**Source material**
- - -
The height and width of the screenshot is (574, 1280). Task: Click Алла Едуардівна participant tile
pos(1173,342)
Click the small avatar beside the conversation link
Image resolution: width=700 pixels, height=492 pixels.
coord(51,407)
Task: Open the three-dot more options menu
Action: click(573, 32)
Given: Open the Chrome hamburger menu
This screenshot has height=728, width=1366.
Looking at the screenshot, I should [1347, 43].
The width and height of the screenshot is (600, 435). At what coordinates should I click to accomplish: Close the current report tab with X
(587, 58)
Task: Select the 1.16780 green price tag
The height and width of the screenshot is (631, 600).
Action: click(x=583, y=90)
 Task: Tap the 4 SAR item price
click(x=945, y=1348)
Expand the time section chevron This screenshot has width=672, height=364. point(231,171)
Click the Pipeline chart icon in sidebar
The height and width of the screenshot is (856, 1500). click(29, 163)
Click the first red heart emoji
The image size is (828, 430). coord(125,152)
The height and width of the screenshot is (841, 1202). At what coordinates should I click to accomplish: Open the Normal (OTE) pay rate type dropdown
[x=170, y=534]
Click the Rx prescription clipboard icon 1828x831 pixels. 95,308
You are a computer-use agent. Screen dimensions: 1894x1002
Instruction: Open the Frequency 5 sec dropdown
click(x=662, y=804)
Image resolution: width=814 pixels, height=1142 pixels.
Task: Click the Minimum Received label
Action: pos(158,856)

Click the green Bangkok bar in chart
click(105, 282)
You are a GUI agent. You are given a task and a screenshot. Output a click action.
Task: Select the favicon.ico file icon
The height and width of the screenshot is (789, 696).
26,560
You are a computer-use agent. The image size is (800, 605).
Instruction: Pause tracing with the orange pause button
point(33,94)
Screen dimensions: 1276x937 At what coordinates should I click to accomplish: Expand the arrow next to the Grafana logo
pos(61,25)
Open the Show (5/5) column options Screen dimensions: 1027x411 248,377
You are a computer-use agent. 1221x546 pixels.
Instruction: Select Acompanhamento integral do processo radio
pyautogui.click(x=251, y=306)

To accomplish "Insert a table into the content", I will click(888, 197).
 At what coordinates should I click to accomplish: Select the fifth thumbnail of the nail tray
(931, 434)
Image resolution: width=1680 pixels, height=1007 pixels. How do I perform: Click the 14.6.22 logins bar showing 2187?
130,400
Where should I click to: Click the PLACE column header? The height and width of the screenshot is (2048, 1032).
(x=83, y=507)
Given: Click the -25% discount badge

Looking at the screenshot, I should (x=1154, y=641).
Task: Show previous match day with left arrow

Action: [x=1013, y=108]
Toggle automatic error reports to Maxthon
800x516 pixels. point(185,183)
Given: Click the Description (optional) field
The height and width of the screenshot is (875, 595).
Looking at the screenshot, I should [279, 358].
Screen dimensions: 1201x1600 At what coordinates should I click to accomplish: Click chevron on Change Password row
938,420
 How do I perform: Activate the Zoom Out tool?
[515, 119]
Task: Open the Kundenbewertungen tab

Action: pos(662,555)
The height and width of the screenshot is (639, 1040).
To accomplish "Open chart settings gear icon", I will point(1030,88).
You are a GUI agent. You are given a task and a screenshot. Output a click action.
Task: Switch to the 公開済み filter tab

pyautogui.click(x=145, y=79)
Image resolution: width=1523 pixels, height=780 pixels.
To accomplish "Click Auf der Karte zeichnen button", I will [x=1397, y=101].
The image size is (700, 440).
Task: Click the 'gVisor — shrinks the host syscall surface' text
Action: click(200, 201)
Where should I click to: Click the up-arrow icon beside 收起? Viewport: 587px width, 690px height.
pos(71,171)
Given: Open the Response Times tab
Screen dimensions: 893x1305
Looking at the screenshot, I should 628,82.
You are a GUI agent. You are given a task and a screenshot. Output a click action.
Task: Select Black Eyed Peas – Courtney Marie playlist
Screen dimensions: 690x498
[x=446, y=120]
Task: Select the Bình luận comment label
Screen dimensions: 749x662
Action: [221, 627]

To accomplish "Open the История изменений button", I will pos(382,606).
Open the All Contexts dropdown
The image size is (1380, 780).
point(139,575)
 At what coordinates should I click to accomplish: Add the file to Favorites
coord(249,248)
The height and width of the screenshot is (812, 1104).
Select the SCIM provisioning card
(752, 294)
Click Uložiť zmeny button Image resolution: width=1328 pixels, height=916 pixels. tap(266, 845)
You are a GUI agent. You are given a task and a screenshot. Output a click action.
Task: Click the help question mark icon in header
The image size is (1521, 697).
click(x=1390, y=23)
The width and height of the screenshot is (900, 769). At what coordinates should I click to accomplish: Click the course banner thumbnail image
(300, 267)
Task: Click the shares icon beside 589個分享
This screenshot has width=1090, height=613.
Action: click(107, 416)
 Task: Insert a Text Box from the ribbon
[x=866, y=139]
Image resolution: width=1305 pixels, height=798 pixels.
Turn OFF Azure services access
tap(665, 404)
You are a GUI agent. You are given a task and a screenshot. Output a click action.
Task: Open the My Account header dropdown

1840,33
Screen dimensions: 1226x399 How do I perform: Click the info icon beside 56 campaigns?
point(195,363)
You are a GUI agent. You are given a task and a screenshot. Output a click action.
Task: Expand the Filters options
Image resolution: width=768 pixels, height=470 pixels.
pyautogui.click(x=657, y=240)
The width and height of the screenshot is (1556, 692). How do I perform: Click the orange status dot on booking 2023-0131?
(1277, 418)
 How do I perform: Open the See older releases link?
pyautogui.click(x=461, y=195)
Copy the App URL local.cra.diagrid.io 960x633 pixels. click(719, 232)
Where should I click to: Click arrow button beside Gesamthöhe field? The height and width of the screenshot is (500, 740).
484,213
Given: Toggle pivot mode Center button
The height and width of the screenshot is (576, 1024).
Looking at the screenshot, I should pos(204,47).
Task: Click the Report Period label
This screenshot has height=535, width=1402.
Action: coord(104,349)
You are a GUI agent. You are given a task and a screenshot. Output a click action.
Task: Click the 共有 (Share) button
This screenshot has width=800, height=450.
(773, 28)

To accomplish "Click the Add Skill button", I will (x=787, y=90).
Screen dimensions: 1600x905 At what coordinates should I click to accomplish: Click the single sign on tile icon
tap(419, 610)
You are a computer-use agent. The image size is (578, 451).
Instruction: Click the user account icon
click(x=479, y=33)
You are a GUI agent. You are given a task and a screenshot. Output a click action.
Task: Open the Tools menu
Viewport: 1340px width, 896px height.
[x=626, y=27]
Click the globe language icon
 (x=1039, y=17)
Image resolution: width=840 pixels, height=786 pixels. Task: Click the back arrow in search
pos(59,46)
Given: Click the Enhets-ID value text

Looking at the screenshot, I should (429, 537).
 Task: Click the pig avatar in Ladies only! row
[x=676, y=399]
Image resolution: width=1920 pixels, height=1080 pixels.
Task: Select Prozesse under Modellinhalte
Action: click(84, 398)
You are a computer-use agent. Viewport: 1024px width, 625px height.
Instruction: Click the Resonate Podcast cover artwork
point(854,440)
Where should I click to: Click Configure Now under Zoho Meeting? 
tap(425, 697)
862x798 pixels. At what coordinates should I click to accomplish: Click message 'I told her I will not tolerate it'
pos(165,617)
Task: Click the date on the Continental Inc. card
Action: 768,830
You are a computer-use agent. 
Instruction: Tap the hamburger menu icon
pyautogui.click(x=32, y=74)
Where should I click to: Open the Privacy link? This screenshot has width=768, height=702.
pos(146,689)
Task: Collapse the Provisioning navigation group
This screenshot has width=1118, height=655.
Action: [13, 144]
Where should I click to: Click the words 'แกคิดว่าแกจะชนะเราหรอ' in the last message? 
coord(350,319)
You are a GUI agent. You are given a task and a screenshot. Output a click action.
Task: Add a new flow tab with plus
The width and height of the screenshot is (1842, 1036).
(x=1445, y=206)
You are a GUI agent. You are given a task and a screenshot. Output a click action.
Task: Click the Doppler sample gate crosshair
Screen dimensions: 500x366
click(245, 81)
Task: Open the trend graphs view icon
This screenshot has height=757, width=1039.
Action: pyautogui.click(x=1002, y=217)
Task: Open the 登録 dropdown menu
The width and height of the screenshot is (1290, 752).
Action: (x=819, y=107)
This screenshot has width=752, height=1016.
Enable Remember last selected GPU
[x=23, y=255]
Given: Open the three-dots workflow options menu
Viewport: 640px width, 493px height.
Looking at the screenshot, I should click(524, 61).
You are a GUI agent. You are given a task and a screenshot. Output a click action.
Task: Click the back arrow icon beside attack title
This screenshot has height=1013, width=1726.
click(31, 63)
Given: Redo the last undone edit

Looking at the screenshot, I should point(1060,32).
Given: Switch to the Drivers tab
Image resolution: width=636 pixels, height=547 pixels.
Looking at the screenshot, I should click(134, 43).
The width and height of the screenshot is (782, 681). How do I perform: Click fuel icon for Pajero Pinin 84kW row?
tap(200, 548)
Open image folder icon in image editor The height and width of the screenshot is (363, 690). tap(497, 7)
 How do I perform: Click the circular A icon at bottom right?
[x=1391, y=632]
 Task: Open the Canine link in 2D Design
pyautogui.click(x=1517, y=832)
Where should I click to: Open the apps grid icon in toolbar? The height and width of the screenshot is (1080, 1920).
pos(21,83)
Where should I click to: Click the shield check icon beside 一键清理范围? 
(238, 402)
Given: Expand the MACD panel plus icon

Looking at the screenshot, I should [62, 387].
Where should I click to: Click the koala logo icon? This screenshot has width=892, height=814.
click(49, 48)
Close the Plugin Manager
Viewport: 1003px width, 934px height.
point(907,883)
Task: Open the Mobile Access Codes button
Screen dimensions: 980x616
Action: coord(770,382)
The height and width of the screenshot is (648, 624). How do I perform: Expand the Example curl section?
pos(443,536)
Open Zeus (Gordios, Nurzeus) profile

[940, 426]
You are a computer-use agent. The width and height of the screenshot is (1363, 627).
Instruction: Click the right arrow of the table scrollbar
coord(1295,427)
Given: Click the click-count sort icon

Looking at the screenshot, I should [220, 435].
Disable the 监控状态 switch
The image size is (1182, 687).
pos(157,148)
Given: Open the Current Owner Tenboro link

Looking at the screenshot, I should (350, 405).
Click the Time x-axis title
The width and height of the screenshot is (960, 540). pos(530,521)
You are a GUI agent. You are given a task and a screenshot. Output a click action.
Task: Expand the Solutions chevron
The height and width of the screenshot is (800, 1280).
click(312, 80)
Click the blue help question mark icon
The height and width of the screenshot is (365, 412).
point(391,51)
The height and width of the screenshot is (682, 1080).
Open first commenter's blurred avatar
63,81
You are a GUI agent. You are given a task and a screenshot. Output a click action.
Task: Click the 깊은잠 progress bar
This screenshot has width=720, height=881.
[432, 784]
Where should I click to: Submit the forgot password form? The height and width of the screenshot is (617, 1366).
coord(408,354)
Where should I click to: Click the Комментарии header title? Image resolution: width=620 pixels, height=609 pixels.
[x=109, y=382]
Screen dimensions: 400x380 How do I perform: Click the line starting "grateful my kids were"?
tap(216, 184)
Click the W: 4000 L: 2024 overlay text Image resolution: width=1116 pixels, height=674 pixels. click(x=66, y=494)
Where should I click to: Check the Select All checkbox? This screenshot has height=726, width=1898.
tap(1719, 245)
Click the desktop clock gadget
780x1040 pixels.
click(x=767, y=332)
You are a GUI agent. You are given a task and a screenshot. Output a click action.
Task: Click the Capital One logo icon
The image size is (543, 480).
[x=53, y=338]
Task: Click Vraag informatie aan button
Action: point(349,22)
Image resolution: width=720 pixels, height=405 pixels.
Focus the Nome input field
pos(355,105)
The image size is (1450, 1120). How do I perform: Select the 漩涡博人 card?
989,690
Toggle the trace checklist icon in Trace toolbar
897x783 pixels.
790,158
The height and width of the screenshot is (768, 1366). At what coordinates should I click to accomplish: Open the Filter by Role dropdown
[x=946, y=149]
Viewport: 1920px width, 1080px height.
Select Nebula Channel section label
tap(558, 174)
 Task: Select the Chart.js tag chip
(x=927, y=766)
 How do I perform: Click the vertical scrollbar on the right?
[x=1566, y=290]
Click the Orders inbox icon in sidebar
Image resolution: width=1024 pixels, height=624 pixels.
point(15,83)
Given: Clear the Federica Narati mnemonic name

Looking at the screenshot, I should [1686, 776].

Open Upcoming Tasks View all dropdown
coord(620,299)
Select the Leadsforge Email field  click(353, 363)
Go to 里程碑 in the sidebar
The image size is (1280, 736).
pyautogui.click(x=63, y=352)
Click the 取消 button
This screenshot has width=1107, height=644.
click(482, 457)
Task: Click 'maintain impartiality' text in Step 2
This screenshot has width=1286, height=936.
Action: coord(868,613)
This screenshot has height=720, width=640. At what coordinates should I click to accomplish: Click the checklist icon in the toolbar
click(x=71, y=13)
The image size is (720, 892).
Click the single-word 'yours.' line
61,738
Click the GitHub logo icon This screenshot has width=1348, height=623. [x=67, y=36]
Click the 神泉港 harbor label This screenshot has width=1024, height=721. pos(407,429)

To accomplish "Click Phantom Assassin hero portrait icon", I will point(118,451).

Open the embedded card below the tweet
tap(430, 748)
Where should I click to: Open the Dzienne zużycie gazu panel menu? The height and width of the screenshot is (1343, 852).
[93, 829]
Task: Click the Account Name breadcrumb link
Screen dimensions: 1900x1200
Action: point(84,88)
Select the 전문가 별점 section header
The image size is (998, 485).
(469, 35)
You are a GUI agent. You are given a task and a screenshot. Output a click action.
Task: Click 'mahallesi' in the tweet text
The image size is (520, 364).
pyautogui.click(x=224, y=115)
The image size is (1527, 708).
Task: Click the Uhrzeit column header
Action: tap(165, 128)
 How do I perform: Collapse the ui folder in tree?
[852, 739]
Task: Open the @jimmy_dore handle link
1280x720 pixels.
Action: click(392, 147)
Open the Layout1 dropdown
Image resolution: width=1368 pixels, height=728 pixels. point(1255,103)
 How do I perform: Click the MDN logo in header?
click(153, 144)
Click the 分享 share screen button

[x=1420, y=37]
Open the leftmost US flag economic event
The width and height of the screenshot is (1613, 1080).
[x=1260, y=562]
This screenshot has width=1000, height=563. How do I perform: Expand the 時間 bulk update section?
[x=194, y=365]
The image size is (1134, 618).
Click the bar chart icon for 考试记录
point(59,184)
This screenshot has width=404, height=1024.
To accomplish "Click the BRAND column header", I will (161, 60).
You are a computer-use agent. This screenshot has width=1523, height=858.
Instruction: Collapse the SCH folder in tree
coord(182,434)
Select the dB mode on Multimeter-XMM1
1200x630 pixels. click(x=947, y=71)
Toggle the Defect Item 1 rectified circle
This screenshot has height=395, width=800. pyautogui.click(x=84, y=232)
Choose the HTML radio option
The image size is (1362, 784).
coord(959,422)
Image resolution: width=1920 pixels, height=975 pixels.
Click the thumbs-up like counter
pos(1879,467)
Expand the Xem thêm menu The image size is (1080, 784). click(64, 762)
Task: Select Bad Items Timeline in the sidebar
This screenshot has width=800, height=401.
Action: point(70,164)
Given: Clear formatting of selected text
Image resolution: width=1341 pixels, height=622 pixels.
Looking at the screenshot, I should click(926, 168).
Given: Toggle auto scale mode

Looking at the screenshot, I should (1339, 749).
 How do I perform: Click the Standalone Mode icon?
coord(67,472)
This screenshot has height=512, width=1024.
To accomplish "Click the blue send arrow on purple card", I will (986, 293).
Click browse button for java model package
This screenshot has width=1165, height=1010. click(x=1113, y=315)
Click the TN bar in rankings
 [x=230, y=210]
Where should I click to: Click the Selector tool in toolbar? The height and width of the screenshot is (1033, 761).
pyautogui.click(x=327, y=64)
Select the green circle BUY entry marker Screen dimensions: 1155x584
- - -
**Work instructions**
Retype only this portion of the data above: the line containing "Image resolution: width=720", the line containing "Go to 里程碑 in the sidebar", and all lines between them, exactly.

**Task solution**
Image resolution: width=720 pixels, height=405 pixels.
Focus the Nome input field
pos(355,105)
The image size is (1450, 1120). How do I perform: Select the 漩涡博人 card?
989,690
Toggle the trace checklist icon in Trace toolbar
897x783 pixels.
790,158
The height and width of the screenshot is (768, 1366). At what coordinates should I click to accomplish: Open the Filter by Role dropdown
[x=946, y=149]
Viewport: 1920px width, 1080px height.
Select Nebula Channel section label
tap(558, 174)
 Task: Select the Chart.js tag chip
(x=927, y=766)
 How do I perform: Click the vertical scrollbar on the right?
[x=1566, y=290]
Click the Orders inbox icon in sidebar
Image resolution: width=1024 pixels, height=624 pixels.
point(15,83)
Given: Clear the Federica Narati mnemonic name

Looking at the screenshot, I should [1686, 776].

Open Upcoming Tasks View all dropdown
coord(620,299)
Select the Leadsforge Email field  click(353, 363)
Go to 里程碑 in the sidebar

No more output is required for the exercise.